Records from a collection:
▽

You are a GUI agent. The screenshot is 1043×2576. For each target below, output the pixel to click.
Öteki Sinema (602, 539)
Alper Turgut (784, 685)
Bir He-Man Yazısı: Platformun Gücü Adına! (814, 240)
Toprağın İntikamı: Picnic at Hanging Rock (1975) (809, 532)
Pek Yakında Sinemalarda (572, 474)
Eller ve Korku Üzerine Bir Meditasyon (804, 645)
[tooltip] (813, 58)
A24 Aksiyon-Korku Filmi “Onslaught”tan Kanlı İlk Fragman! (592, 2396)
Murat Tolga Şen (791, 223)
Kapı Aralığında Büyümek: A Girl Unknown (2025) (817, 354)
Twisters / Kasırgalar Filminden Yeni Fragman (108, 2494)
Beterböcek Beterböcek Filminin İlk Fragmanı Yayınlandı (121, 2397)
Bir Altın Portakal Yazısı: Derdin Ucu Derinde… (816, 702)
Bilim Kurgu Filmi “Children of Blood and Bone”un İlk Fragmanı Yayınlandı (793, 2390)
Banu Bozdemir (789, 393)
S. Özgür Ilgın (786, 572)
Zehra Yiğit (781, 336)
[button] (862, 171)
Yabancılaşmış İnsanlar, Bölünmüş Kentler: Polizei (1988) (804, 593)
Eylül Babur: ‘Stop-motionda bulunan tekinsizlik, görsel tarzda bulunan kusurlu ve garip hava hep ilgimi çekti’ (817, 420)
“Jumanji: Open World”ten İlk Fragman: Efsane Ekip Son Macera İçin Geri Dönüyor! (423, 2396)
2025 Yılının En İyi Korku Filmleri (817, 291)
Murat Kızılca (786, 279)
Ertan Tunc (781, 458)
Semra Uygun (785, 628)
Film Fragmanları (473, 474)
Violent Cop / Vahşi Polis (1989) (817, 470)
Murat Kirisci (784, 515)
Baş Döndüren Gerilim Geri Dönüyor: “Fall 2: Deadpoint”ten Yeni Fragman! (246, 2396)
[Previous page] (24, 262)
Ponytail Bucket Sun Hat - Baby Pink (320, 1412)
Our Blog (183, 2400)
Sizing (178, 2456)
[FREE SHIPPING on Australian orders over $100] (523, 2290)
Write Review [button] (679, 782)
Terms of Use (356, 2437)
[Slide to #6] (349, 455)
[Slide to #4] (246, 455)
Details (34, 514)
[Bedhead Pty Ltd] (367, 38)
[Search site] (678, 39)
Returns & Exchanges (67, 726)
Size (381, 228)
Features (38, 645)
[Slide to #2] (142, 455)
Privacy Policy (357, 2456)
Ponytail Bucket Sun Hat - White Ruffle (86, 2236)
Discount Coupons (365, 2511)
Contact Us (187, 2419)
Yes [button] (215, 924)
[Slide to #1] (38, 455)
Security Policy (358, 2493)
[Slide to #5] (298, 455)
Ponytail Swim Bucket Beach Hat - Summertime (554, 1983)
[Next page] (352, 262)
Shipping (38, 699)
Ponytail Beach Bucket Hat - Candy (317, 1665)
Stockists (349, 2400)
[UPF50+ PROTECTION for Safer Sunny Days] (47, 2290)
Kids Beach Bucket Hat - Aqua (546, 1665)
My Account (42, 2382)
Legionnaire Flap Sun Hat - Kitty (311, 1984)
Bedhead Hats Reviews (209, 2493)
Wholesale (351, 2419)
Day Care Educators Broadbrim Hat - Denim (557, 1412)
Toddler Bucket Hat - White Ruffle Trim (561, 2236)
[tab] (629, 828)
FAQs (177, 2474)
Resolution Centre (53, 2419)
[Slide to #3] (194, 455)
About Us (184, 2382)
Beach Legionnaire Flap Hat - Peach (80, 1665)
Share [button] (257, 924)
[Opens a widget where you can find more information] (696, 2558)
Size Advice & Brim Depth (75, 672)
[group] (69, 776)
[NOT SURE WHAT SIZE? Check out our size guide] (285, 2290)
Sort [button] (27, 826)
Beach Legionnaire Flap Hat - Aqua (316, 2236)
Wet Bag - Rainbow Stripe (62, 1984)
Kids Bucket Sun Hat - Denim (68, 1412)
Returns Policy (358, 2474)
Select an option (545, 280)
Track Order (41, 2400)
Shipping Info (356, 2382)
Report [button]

△

Word for word, output the records that appear above.

§ Answer box
You are a GUI agent. The screenshot is 1043×2576. For each target below, output the pixel to click.
Öteki Sinema (602, 539)
Alper Turgut (784, 685)
Bir He-Man Yazısı: Platformun Gücü Adına! (814, 240)
Toprağın İntikamı: Picnic at Hanging Rock (1975) (809, 532)
Pek Yakında Sinemalarda (572, 474)
Eller ve Korku Üzerine Bir Meditasyon (804, 645)
[tooltip] (813, 58)
A24 Aksiyon-Korku Filmi “Onslaught”tan Kanlı İlk Fragman! (592, 2396)
Murat Tolga Şen (791, 223)
Kapı Aralığında Büyümek: A Girl Unknown (2025) (817, 354)
Twisters / Kasırgalar Filminden Yeni Fragman (108, 2494)
Beterböcek Beterböcek Filminin İlk Fragmanı Yayınlandı (121, 2397)
Bir Altın Portakal Yazısı: Derdin Ucu Derinde… (816, 702)
Bilim Kurgu Filmi “Children of Blood and Bone”un İlk Fragmanı Yayınlandı (793, 2390)
Banu Bozdemir (789, 393)
S. Özgür Ilgın (786, 572)
Zehra Yiğit (781, 336)
[button] (862, 171)
Yabancılaşmış İnsanlar, Bölünmüş Kentler: Polizei (1988) (804, 593)
Eylül Babur: ‘Stop-motionda bulunan tekinsizlik, görsel tarzda bulunan kusurlu ve garip hava hep ilgimi çekti’ (817, 420)
“Jumanji: Open World”ten İlk Fragman: Efsane Ekip Son Macera İçin Geri Dönüyor! (423, 2396)
2025 Yılının En İyi Korku Filmleri (817, 291)
Murat Kızılca (786, 279)
Ertan Tunc (781, 458)
Semra Uygun (785, 628)
Film Fragmanları (473, 474)
Violent Cop / Vahşi Polis (1989) (817, 470)
Murat Kirisci (784, 515)
Baş Döndüren Gerilim Geri Dönüyor: “Fall 2: Deadpoint”ten Yeni Fragman! (246, 2396)
[Previous page] (24, 262)
Ponytail Bucket Sun Hat - Baby Pink (320, 1412)
Our Blog (183, 2400)
Sizing (178, 2456)
[FREE SHIPPING on Australian orders over $100] (523, 2290)
Write Review [button] (679, 782)
Terms of Use (356, 2437)
[Slide to #6] (349, 455)
[Slide to #4] (246, 455)
Details (34, 514)
[Bedhead Pty Ltd] (367, 38)
[Search site] (678, 39)
Returns & Exchanges (67, 726)
Size (381, 228)
Features (38, 645)
[Slide to #2] (142, 455)
Privacy Policy (357, 2456)
Ponytail Bucket Sun Hat - White Ruffle (86, 2236)
Discount Coupons (365, 2511)
Contact Us (187, 2419)
Yes [button] (215, 924)
[Slide to #1] (38, 455)
Security Policy (358, 2493)
[Slide to #5] (298, 455)
Ponytail Swim Bucket Beach Hat - Summertime (554, 1983)
[Next page] (352, 262)
Shipping (38, 699)
Ponytail Beach Bucket Hat - Candy (317, 1665)
Stockists (349, 2400)
[UPF50+ PROTECTION for Safer Sunny Days] (47, 2290)
Kids Beach Bucket Hat - Aqua (546, 1665)
My Account (42, 2382)
Legionnaire Flap Sun Hat - Kitty (311, 1984)
Bedhead Hats Reviews (209, 2493)
Wholesale (351, 2419)
Day Care Educators Broadbrim Hat - Denim (557, 1412)
Toddler Bucket Hat - White Ruffle Trim (561, 2236)
[tab] (629, 828)
FAQs (177, 2474)
Resolution Centre (53, 2419)
[Slide to #3] (194, 455)
About Us (184, 2382)
Beach Legionnaire Flap Hat - Peach (80, 1665)
Share [button] (257, 924)
[Opens a widget where you can find more information] (696, 2558)
Size Advice & Brim Depth (75, 672)
[group] (69, 776)
[NOT SURE WHAT SIZE? Check out our size guide] (285, 2290)
Sort [button] (27, 826)
Beach Legionnaire Flap Hat - Aqua (316, 2236)
Wet Bag - Rainbow Stripe (62, 1984)
Kids Bucket Sun Hat - Denim (68, 1412)
Returns Policy (358, 2474)
Select an option (545, 280)
Track Order (41, 2400)
Shipping Info (356, 2382)
Report [button]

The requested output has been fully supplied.